It’s confession time. I would much rather have positive feedback than constructive. I’ve been working on this preference for years now. I *know* that constructive feedback helps me improve, shows me what I cannot see myself, and offers the pathway to elevated performance.
I know this and I teach this.
And goddamit it still bloody well hurts!
Being able to to give and receive feedback is probably the most important leadership conversation we can have. But we can get all bent out of shape about doing just that.
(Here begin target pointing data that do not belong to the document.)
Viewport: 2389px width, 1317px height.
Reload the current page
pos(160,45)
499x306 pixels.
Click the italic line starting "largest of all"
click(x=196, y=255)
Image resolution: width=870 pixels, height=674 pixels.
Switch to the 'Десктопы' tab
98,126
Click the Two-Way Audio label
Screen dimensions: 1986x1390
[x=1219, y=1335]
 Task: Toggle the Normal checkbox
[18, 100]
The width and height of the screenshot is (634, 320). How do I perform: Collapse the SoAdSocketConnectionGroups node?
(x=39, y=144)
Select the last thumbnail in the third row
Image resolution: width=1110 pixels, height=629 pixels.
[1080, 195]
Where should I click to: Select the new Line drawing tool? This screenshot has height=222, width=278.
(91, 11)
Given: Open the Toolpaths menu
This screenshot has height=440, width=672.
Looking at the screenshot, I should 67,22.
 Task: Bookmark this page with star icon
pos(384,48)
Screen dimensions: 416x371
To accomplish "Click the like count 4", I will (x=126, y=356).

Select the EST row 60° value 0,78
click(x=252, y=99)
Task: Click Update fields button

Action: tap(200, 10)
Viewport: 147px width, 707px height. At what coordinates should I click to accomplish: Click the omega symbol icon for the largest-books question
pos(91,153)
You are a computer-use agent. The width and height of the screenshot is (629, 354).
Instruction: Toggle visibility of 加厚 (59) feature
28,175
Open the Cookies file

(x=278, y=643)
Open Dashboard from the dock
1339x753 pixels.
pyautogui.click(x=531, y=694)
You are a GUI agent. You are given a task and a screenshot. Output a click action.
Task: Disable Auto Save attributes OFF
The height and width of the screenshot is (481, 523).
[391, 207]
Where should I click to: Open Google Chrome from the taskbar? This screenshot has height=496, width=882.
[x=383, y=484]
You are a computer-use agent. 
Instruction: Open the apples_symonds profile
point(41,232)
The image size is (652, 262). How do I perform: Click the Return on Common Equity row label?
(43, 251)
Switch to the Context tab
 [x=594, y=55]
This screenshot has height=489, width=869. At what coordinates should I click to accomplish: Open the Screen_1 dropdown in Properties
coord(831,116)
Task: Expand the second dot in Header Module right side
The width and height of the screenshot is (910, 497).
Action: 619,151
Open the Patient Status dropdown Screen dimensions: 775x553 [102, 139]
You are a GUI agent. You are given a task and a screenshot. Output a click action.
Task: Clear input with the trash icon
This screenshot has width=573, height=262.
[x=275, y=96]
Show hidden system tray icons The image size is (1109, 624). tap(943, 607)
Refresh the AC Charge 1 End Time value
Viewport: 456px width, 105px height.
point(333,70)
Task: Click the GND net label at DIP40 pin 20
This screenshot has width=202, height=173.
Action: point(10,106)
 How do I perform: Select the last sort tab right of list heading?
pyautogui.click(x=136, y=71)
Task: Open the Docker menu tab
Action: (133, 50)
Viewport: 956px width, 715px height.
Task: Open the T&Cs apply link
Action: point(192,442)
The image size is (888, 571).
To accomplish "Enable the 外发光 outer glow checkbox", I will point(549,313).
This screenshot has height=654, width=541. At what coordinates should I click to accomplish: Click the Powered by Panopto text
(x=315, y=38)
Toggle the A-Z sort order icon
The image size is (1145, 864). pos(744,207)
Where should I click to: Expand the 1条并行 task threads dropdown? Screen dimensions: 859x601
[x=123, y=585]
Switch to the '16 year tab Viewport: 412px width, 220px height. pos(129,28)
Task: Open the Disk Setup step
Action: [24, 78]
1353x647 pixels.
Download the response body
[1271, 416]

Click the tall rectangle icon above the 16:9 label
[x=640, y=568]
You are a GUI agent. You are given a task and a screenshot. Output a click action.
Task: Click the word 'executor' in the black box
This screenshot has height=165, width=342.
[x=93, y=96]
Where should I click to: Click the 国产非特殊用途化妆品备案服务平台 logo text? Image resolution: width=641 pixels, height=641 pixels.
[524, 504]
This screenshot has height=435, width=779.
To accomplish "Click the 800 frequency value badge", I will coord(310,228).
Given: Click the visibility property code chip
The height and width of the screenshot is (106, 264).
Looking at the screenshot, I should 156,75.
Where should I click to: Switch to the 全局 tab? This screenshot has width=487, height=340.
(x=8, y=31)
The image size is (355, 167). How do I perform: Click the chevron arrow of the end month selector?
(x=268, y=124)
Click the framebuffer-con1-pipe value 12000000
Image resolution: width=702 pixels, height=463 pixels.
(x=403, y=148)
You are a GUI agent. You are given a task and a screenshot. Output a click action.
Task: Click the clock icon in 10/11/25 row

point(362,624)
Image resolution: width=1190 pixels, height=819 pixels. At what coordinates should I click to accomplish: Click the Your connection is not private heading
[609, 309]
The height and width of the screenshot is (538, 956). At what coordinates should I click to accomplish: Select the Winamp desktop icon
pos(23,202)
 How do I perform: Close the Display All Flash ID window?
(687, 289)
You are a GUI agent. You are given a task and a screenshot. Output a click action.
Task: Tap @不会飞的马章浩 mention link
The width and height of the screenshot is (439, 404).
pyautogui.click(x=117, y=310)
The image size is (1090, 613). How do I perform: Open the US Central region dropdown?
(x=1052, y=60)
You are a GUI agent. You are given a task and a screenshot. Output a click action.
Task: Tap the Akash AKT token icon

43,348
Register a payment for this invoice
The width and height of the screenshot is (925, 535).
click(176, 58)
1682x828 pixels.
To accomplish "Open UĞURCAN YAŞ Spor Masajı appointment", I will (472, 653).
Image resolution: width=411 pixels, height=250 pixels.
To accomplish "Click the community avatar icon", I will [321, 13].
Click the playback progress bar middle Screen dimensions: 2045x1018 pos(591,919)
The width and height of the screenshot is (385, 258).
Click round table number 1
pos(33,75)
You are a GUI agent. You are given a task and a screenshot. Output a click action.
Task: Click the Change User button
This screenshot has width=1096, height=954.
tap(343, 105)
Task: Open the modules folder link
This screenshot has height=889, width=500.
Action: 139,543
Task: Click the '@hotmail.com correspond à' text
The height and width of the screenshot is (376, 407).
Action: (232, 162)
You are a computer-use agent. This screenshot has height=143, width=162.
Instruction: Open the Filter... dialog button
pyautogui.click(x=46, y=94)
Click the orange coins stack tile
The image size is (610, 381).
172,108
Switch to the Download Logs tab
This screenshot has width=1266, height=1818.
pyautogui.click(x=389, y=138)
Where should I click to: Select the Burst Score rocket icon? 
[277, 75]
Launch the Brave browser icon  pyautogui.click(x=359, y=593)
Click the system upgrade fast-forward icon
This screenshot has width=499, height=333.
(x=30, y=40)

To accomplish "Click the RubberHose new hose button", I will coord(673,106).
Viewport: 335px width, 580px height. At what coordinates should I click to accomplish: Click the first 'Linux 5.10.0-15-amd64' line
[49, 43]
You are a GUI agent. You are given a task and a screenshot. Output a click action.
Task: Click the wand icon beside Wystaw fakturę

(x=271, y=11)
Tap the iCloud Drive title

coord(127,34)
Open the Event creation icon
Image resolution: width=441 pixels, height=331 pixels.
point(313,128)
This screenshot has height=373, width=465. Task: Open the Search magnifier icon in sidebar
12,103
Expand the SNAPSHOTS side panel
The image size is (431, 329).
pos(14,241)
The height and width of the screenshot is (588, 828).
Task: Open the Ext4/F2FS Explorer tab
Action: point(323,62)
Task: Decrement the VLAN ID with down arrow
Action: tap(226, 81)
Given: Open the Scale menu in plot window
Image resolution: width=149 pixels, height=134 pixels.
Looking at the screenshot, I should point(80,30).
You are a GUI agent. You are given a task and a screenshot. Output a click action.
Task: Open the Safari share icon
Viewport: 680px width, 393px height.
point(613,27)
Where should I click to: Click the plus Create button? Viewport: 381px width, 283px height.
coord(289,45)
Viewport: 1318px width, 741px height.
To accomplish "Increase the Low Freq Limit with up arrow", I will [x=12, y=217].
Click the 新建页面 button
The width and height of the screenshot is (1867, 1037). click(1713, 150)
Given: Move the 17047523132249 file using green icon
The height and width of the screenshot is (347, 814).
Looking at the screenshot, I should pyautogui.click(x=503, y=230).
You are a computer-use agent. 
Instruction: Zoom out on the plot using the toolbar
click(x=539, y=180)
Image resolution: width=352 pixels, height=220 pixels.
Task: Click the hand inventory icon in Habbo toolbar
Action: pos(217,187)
Giving constructive feedback is hard because we fear hurting someone’s feelings. This is such a powerful driver. I even ate pasta this weekend (I am gluten intolerant) because a friend made it for me and I did not want to make her feel bad for the mistake (I’d told her about my dietary needs beforehand). Seriously. I sacrificed my own health because I did not want somebody else to feel bad. This has got to change.
Being on the receiving end of constructive feedback can also seriously damage one’s fragile sense of self.
A participant rated my session a zero out of ten. A ZERO! I felt my face go white. There is such harshness in a score that can go no lower. It felt like a dagger to the kidneys.
It’s all ego stuff of course. The need to be liked. The desire to be approved of. Wanting to be recognised as a good performer. To get the gold star.
It would be easy to justify the score away. They weren’t ready for the content. Their development was not able to process the material in a functional way. Blah blah blah. It’s them, not me. Some of that may be true. What is definitely true is that the workshop did not meet that person’s expectations or needs. There is something in that searing white cold score that can help me improve. Great workshops are when expectations are met and exceeded. If I do everything I can to make sure expectations are clear, and I deliver what I can to the best of my ability at the time, then what else can I do? Someone might still rate me a zero. And I can still learn from that.
Angela Duckworth, author of Grit, would have a field day exposing my fixed mindset: if I’m not good at doing something, then clearly I’m terrible at it. Might as well give up.
A growth mindset, Duckworth contends, is different. If you’re not good, you’re not good yet. Keep practising. Feedback helps you get better.
Well Ms Duckworth, there is nothing in your book that shows us how to switch from the childhood programming of fixed mindset to one of a growth mindset! It’s bloody hard work to let go of painful pathologies.
This is what I feel is required:
Humility. No one is perfect. We are all wanting to do our best. There is always something to learn and improve.
Honesty. Sometimes things I do are not great. Others could have done them better. I could have done better. When I let others down I let myself down too. When I let myself down, well that just sucks.
Intention. To avoid the humiliation of under-performance and not measuring up, I will focus my energy on my intention to serve. To do my best, given what I know. It may or may not match expectations. If I give every experience the same intention to be of service, then the feedback will be (a little more) welcome.
In giving feedback, I will be mindful of the tender feelings others might be hiding below bravado. I will speak through intention, the intention to uplift, to assist, to convey a message of compassion.
In the end, constructive feedback directed my way does not make me a bad person. Even if it was badly delivered with a tinge of nastiness. If I can step away from ego freak outs and step into compassion, especially for myself, then I know I am edging towards a better relationship with feedback. I am edging towards being free of judgment, being truly boundless as a leader.
How do you handle feedback? How do you bounce back? What are your strategies to process it?
p.s. The title is from John C. Maxwell’s book, of the same title, that I have just bought and intend to devour!